BMW initiated the goal of segmenting the premium market by optimizing the fit between the purchasing behavior of consumers and the marketing mix to maximize sales to that segment. Responding sensitively to unique values and purchasing behavior enabled BMW to transcend intended performance. Purchase behavior, customer attitude and segmentation are not the province of luxury brands. Aggressive and precision-oriented digital marketing can be automated consistently, and it’s validated by a brand like BMW.
Focus On Experience: Luxury travel brands Emirates Air has a lot to lean on. They pick customers up at home, take them as far through security as the airport will let them and then put them in a first class compartment that shame more than a few college dorm rooms. However, look at its UK campaign from earlier this year. It’s a partnership with VisitBritain. It features press and online activity that will run in China, India, UAE and Singapore. The campaign targets 35- to 55-year-old international travelers. Its aim is to exploit "high-quality service" and "authentic, one-off experiences", which are available in the UK. The experiences are the key here. Not the luxury image or the in-flight bedrooms. And notice how strictly targeted the customer segments are. Again, not strictly the province of luxury brands.
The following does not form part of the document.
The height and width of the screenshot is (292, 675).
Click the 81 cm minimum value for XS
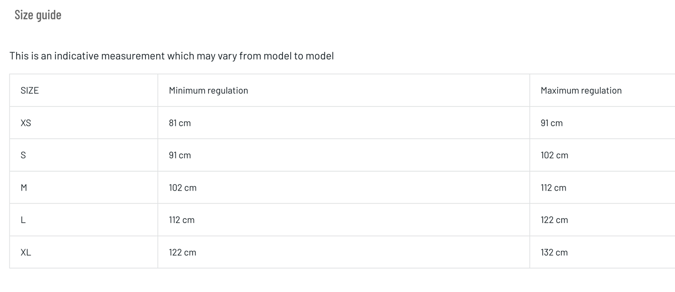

Pick The Right Associations: The third example of transition I noticed from following the NFL. This week Mercedes Benz signed a ten-year deal to sponsor the Superdome in New Orleans. The building is a symbol of one of the nation’s most indelible images of poverty from the 2004 devastation of Hurricane Katrina. But Mercedes isn’t looking at this as a philanthropic deal at all. It’s branding. The high-profile events and the success and stature of the building's primary tenant -- the Saints -- are expected to help the marketability of Mercedes-Benz, which has plans to unveil a new fleet of automobiles that cater to a wide-ranging audience. Said Mercedes CEO Ernst Lieb at a press conference announcing the deal: "This is tremendous for us. We are basically looking at, 'Where are our customers, where are we today selling our cars,' and we have cars starting at $31,000. And down the road, you will see that we are going to go a lot more forceful into that segment, even below $30,000, which means many of the 73,000 people who are going to come in here for the games actually can afford a car like this."
So, no, we're not saying Velveeta will buy Brie. We'll leave the mergers and acquisitions to the finance people. But marketing people are merging strategies from affluent brands and taking new directions to reach affluent customers. It doesn't matter how expensive an idea is. It only matters that it works.